§ To be done: Please lay out the listing as a numbered list, leaving out blank lines.

§ Exercise materials:
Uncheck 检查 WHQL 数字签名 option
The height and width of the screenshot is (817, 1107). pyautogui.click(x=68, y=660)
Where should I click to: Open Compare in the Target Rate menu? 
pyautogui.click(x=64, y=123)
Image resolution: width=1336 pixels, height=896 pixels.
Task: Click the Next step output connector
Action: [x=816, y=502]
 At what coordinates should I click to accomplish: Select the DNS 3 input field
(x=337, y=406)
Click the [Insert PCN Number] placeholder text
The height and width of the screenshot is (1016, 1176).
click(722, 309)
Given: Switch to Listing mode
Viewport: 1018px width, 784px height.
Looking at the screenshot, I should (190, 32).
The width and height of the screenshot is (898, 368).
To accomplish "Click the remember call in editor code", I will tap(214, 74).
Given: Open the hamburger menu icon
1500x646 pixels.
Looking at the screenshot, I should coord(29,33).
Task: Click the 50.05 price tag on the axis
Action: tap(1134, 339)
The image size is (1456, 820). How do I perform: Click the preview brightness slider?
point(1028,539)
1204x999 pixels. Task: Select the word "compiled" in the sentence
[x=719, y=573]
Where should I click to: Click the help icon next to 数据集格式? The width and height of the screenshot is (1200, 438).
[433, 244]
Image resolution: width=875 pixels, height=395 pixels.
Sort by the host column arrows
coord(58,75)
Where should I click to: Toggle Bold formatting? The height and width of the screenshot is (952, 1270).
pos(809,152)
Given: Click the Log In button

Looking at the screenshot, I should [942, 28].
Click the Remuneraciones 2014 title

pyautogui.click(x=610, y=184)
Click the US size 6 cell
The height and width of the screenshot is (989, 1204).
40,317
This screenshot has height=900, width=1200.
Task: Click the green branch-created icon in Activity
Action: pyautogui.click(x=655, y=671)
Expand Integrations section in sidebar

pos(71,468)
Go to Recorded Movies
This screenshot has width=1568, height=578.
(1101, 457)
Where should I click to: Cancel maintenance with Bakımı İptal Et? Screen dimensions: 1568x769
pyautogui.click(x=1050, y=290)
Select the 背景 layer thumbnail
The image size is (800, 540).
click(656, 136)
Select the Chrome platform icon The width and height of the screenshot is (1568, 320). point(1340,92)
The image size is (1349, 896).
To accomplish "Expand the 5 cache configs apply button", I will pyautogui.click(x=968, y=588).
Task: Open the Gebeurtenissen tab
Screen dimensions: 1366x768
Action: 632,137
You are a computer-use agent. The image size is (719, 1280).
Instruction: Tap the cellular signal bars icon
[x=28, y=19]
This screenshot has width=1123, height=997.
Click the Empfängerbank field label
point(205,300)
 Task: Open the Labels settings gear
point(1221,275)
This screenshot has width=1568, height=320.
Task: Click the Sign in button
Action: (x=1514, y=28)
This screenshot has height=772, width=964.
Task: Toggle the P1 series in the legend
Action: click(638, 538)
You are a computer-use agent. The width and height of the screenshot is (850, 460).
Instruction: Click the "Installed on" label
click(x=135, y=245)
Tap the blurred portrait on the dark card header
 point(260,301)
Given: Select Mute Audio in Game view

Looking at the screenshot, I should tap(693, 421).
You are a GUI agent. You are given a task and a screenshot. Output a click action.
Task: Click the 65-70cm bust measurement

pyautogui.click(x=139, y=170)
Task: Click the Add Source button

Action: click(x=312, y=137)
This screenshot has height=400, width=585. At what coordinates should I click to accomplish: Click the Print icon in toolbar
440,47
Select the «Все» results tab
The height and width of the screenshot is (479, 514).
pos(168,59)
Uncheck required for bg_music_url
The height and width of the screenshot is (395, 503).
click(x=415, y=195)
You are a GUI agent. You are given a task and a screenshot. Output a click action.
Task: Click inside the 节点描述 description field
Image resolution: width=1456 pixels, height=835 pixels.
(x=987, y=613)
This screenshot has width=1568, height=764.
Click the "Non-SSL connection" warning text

§ Solution to the exercise:
1. Uncheck 检查 WHQL 数字签名 option
2. The height and width of the screenshot is (817, 1107). pyautogui.click(x=68, y=660)
3. Where should I click to: Open Compare in the Target Rate menu? 
4. pyautogui.click(x=64, y=123)
5. Image resolution: width=1336 pixels, height=896 pixels.
6. Task: Click the Next step output connector
7. Action: [x=816, y=502]
8.  At what coordinates should I click to accomplish: Select the DNS 3 input field
9. (x=337, y=406)
10. Click the [Insert PCN Number] placeholder text
11. The height and width of the screenshot is (1016, 1176).
12. click(722, 309)
13. Given: Switch to Listing mode
14. Viewport: 1018px width, 784px height.
15. Looking at the screenshot, I should (190, 32).
16. The width and height of the screenshot is (898, 368).
17. To accomplish "Click the remember call in editor code", I will tap(214, 74).
18. Given: Open the hamburger menu icon
19. 1500x646 pixels.
20. Looking at the screenshot, I should coord(29,33).
21. Task: Click the 50.05 price tag on the axis
22. Action: tap(1134, 339)
23. The image size is (1456, 820). How do I perform: Click the preview brightness slider?
24. point(1028,539)
25. 1204x999 pixels. Task: Select the word "compiled" in the sentence
26. [x=719, y=573]
27. Where should I click to: Click the help icon next to 数据集格式? The width and height of the screenshot is (1200, 438).
28. [433, 244]
29. Image resolution: width=875 pixels, height=395 pixels.
30. Sort by the host column arrows
31. coord(58,75)
32. Where should I click to: Toggle Bold formatting? The height and width of the screenshot is (952, 1270).
33. pos(809,152)
34. Given: Click the Log In button
35. Looking at the screenshot, I should [942, 28].
36. Click the Remuneraciones 2014 title
37. pyautogui.click(x=610, y=184)
38. Click the US size 6 cell
39. The height and width of the screenshot is (989, 1204).
40. 40,317
41. This screenshot has height=900, width=1200.
42. Task: Click the green branch-created icon in Activity
43. Action: pyautogui.click(x=655, y=671)
44. Expand Integrations section in sidebar
45. pos(71,468)
46. Go to Recorded Movies
47. This screenshot has width=1568, height=578.
48. (1101, 457)
49. Where should I click to: Cancel maintenance with Bakımı İptal Et? Screen dimensions: 1568x769
50. pyautogui.click(x=1050, y=290)
51. Select the 背景 layer thumbnail
52. The image size is (800, 540).
53. click(656, 136)
54. Select the Chrome platform icon The width and height of the screenshot is (1568, 320). point(1340,92)
55. The image size is (1349, 896).
56. To accomplish "Expand the 5 cache configs apply button", I will pyautogui.click(x=968, y=588).
57. Task: Open the Gebeurtenissen tab
58. Screen dimensions: 1366x768
59. Action: 632,137
60. You are a computer-use agent. The image size is (719, 1280).
61. Instruction: Tap the cellular signal bars icon
62. [x=28, y=19]
63. This screenshot has width=1123, height=997.
64. Click the Empfängerbank field label
65. point(205,300)
66.  Task: Open the Labels settings gear
67. point(1221,275)
68. This screenshot has width=1568, height=320.
69. Task: Click the Sign in button
70. Action: (x=1514, y=28)
71. This screenshot has height=772, width=964.
72. Task: Toggle the P1 series in the legend
73. Action: click(638, 538)
74. You are a computer-use agent. The width and height of the screenshot is (850, 460).
75. Instruction: Click the "Installed on" label
76. click(x=135, y=245)
77. Tap the blurred portrait on the dark card header
78.  point(260,301)
79. Given: Select Mute Audio in Game view
80. Looking at the screenshot, I should tap(693, 421).
81. You are a GUI agent. You are given a task and a screenshot. Output a click action.
82. Task: Click the 65-70cm bust measurement
83. pyautogui.click(x=139, y=170)
84. Task: Click the Add Source button
85. Action: click(x=312, y=137)
86. This screenshot has height=400, width=585. At what coordinates should I click to accomplish: Click the Print icon in toolbar
87. 440,47
88. Select the «Все» results tab
89. The height and width of the screenshot is (479, 514).
90. pos(168,59)
91. Uncheck required for bg_music_url
92. The height and width of the screenshot is (395, 503).
93. click(x=415, y=195)
94. You are a GUI agent. You are given a task and a screenshot. Output a click action.
95. Task: Click inside the 节点描述 description field
96. Image resolution: width=1456 pixels, height=835 pixels.
97. (x=987, y=613)
98. This screenshot has width=1568, height=764.
99. Click the "Non-SSL connection" warning text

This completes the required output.